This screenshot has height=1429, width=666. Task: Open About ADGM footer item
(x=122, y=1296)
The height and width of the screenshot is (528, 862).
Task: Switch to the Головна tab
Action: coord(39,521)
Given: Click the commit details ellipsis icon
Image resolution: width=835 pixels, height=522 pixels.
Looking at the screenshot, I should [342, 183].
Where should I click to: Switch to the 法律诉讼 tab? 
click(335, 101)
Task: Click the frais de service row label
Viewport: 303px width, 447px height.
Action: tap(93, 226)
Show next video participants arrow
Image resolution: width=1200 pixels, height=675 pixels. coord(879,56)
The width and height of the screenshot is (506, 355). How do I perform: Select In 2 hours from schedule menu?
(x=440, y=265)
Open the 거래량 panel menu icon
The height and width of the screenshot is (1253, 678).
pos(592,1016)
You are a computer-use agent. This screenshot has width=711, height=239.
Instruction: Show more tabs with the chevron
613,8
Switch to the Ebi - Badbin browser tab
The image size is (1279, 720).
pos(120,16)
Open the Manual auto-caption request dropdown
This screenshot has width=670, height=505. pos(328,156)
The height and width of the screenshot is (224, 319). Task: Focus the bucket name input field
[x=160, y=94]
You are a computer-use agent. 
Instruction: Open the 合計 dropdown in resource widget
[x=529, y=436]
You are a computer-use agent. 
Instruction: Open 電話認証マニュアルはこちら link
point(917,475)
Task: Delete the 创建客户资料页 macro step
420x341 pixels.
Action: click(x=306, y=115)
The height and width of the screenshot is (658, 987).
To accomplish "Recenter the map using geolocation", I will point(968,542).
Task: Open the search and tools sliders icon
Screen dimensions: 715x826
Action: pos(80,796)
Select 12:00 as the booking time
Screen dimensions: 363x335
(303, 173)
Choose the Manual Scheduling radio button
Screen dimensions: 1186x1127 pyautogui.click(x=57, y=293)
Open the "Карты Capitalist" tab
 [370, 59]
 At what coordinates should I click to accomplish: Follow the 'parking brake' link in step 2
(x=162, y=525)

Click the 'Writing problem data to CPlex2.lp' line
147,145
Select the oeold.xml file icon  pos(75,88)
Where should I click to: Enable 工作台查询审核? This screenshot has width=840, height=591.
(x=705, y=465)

* Given problem
Copy the records above word for word, starting at the line that contains "Given: Click the commit details ellipsis icon" and ending after the line that contains "This screenshot has width=670, height=505.".

* The response
Given: Click the commit details ellipsis icon
Image resolution: width=835 pixels, height=522 pixels.
Looking at the screenshot, I should [342, 183].
Where should I click to: Switch to the 法律诉讼 tab? 
click(335, 101)
Task: Click the frais de service row label
Viewport: 303px width, 447px height.
Action: tap(93, 226)
Show next video participants arrow
Image resolution: width=1200 pixels, height=675 pixels. coord(879,56)
The width and height of the screenshot is (506, 355). How do I perform: Select In 2 hours from schedule menu?
(x=440, y=265)
Open the 거래량 panel menu icon
The height and width of the screenshot is (1253, 678).
pos(592,1016)
You are a computer-use agent. This screenshot has width=711, height=239.
Instruction: Show more tabs with the chevron
613,8
Switch to the Ebi - Badbin browser tab
The image size is (1279, 720).
pos(120,16)
Open the Manual auto-caption request dropdown
This screenshot has width=670, height=505. pos(328,156)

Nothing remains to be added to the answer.